Recent studies have demonstrated that large language models (LLMs) store massive factual knowledge within their parameters. But existing LLMs are prone to hallucinate unintended text due to false or outdated knowledge. Since retraining LLMs is resource intensive, there has been a growing interest in the concept of model editing. Despite the emergence of benchmarks and approaches, these unidirectional editing and evaluation have failed to explore the reversal curse. Intuitively, if "The capital of France is" is edited to be a counterfact "London" within a model, then it should be able to naturally reason and recall the reverse fact, i.e., "London is the capital of" followed by "France" instead of "England". In this paper, we study bidirectional language model editing, aiming to provide rigorous model editing evaluation to assess if edited LLMs can recall the editing knowledge bidirectionally. A new evaluation metric of reversibility is introduced, and a benchmark dubbed as Bidirectional Assessment for Knowledge Editing (BAKE) is constructed to evaluate the reversibility of edited models in recalling knowledge in the reverse direction of editing. We surprisingly observe that while current editing methods and LLMs can effectively recall editing facts in the direction of editing, they suffer serious deficiencies when evaluated in the reverse direction. To mitigate the reversal curse, a method named Bidirectionally Inversible Relationship moDeling (BIRD) is proposed. A set of editing objectives that incorporate bidirectional relationships between subject and object into the updated model weights are designed. Experiments show that BIRD improves the performance of four representative LLMs of different sizes via question answering and judgement.
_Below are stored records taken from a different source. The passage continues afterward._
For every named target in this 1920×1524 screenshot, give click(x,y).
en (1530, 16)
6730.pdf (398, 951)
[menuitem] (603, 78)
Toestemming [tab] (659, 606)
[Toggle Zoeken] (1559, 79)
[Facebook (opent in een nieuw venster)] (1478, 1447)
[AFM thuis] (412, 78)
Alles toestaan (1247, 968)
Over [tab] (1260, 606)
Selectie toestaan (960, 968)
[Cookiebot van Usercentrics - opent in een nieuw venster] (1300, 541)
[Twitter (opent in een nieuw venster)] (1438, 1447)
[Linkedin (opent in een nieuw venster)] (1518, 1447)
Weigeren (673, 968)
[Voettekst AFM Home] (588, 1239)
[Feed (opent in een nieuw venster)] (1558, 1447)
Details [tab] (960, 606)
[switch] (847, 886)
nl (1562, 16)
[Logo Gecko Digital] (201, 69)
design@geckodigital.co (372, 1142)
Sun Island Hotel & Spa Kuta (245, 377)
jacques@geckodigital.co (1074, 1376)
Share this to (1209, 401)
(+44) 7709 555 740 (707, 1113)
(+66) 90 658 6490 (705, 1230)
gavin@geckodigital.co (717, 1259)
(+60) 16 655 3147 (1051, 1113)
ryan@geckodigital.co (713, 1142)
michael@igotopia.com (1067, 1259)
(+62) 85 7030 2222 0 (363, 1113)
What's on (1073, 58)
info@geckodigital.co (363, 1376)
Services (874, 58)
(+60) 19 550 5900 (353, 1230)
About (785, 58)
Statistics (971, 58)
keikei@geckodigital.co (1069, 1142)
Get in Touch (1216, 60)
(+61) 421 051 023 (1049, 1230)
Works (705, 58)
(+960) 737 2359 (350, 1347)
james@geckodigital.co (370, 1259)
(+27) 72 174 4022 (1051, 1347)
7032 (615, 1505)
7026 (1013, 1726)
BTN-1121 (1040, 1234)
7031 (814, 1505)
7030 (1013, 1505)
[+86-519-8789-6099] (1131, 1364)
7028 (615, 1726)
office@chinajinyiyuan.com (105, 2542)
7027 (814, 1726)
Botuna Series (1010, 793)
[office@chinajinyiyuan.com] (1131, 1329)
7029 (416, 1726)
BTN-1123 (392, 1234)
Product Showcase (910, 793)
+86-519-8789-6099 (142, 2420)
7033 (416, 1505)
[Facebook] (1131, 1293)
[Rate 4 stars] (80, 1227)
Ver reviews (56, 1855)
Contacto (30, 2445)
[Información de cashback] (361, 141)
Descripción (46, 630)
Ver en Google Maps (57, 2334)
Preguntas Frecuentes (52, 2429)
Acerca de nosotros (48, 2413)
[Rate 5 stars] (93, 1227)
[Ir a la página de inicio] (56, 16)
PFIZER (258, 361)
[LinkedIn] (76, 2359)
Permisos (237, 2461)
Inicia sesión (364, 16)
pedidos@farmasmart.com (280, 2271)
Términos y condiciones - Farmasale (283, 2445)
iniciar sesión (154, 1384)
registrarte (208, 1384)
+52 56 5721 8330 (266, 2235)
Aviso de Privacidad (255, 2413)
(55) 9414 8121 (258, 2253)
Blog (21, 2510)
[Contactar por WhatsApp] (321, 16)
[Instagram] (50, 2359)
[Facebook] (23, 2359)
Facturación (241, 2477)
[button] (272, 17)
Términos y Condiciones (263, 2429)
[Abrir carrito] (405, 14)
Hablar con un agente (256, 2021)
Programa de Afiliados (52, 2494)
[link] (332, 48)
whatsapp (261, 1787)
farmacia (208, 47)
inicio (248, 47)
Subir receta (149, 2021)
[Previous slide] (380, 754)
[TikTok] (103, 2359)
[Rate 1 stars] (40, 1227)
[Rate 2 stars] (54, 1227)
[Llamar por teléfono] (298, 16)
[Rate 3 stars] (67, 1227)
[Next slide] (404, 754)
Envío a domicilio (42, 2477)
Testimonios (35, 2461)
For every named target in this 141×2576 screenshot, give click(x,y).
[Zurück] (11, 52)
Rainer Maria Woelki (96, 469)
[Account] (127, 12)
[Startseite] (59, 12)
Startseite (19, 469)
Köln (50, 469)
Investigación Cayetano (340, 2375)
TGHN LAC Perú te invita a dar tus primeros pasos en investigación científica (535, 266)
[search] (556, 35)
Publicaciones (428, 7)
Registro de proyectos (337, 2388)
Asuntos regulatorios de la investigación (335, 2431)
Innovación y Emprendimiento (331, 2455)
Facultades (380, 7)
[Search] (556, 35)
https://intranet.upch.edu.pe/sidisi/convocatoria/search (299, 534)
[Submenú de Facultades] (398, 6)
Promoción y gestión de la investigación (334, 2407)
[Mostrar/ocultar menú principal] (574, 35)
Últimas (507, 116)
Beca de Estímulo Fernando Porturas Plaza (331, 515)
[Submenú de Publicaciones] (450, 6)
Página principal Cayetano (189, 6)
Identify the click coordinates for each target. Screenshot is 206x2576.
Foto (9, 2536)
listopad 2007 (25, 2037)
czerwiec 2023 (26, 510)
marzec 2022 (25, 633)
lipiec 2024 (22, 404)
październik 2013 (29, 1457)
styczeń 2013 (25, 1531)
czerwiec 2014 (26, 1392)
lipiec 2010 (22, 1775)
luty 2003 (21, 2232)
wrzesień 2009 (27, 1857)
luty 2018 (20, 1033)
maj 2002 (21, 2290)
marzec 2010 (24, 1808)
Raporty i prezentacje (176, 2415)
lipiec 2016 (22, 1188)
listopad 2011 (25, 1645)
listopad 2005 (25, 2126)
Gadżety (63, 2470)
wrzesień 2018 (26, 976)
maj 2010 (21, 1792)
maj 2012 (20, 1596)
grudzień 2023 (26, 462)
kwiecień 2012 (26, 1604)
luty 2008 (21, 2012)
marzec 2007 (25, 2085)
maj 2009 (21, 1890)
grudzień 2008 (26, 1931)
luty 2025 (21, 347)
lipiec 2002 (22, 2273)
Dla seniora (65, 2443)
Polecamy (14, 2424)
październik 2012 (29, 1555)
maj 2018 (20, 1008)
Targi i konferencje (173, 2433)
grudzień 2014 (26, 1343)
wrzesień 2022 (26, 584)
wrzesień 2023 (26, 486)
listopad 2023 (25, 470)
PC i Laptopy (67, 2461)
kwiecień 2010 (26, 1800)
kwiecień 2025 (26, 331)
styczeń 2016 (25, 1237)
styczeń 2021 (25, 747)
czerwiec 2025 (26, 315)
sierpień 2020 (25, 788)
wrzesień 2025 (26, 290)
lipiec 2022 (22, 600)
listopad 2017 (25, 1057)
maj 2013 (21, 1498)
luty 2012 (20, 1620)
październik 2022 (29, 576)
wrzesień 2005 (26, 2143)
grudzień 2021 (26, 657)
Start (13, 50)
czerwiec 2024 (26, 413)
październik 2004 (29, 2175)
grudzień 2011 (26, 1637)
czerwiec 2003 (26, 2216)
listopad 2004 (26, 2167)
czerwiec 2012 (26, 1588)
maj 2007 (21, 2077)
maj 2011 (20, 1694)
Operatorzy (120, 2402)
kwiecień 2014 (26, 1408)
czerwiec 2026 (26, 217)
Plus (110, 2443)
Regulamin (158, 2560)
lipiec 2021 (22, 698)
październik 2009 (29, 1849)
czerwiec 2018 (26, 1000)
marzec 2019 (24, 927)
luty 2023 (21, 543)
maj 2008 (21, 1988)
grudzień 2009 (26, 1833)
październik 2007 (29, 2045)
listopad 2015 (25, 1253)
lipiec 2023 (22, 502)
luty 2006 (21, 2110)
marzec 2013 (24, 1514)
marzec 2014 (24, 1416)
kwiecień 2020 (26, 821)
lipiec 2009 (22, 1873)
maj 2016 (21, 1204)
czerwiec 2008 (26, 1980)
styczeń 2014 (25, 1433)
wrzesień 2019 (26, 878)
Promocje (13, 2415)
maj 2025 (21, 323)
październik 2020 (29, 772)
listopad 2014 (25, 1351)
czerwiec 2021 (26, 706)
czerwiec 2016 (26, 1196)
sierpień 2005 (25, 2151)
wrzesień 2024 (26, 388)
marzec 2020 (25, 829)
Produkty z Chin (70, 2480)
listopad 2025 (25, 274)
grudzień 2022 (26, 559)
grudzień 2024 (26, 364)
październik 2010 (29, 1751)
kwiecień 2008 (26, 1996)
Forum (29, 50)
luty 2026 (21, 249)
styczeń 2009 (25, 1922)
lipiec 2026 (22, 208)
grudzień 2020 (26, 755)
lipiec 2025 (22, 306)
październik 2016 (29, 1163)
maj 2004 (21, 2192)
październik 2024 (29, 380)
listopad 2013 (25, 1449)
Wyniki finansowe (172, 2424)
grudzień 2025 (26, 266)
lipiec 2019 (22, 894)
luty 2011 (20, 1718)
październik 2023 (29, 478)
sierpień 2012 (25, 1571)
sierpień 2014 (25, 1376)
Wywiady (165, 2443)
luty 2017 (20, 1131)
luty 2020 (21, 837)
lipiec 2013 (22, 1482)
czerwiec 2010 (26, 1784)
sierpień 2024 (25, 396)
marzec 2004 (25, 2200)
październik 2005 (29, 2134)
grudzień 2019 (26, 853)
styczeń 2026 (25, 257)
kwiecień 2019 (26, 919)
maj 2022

翻译：近期研究表明，大型语言模型能在其参数中存储海量事实知识。但现有大型语言模型易因错误或过时知识产生非预期文本的幻觉现象。由于重新训练大型语言模型资源消耗巨大，模型编辑概念日益受到关注。尽管基准测试和各类方法不断涌现，但这些单向编辑与评估未能深入探究逆转诅咒。直观而言，若将模型内"法国首都是"编辑为反事实"伦敦"，则其应能自然推理并回忆反向事实，即"伦敦是"后接"法国"而非"英国"的首都。本文研究双向语言模型编辑，旨在提供严谨的模型编辑评估框架，检验经编辑的语言模型能否双向回忆编辑知识。我们引入可逆性新评估指标，构建名为双向知识编辑评估（BAKE）的基准测试，用于评估编辑模型在编辑反向方向上回忆知识的可逆性。令人惊讶地观察到，当前编辑方法与语言模型虽能有效回忆编辑方向的事实，但在反向评估时存在严重缺陷。为缓解逆转诅咒，提出双向可逆关系建模（BIRD）方法。该方法设计多组编辑目标，将主体与客体间的双向关系纳入更新的模型权重。实验表明，BIRD通过问答与判断任务，显著提升了四种不同规模代表性语言模型的性能。